TASK INSTRUCTIONS
When you reach the line that holds "The width and", start copying exactly and keep going through the final line of the data, leaving out pictures.

SOURCE DATA
⟨

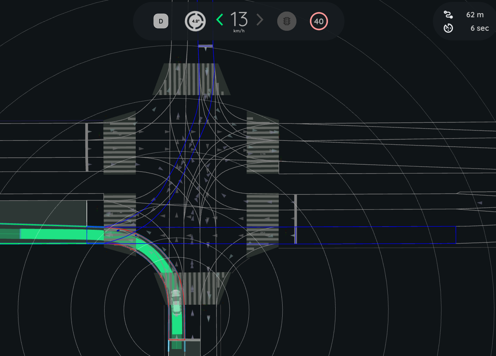496x356 pixels.
Task: Click the upper-left (west) crosswalk
Action: [x=119, y=143]
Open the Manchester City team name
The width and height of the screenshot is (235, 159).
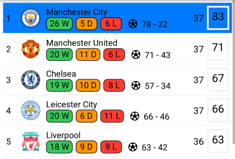point(77,12)
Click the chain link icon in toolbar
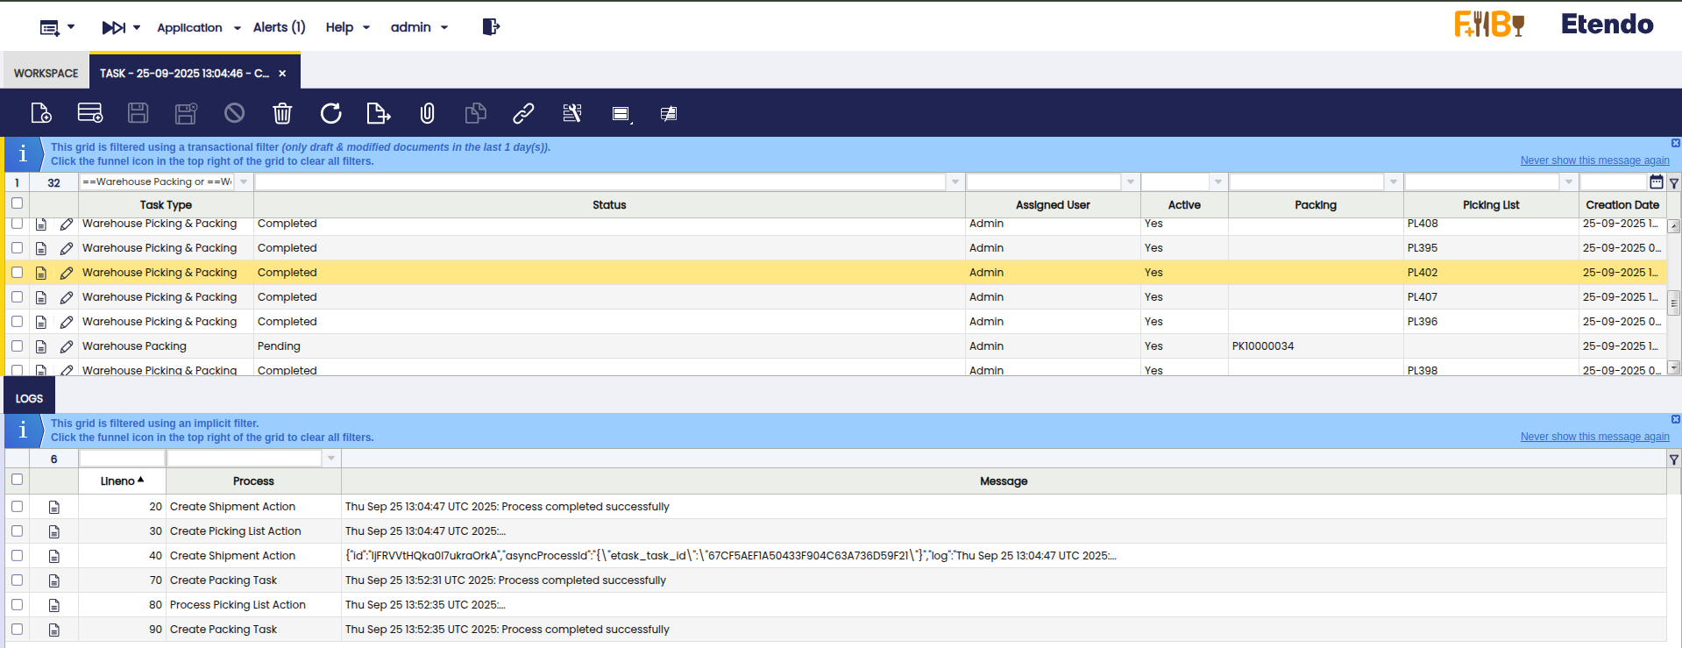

⟩

RESPONSE BOX
The width and height of the screenshot is (235, 159).
point(77,12)
Click the chain link icon in toolbar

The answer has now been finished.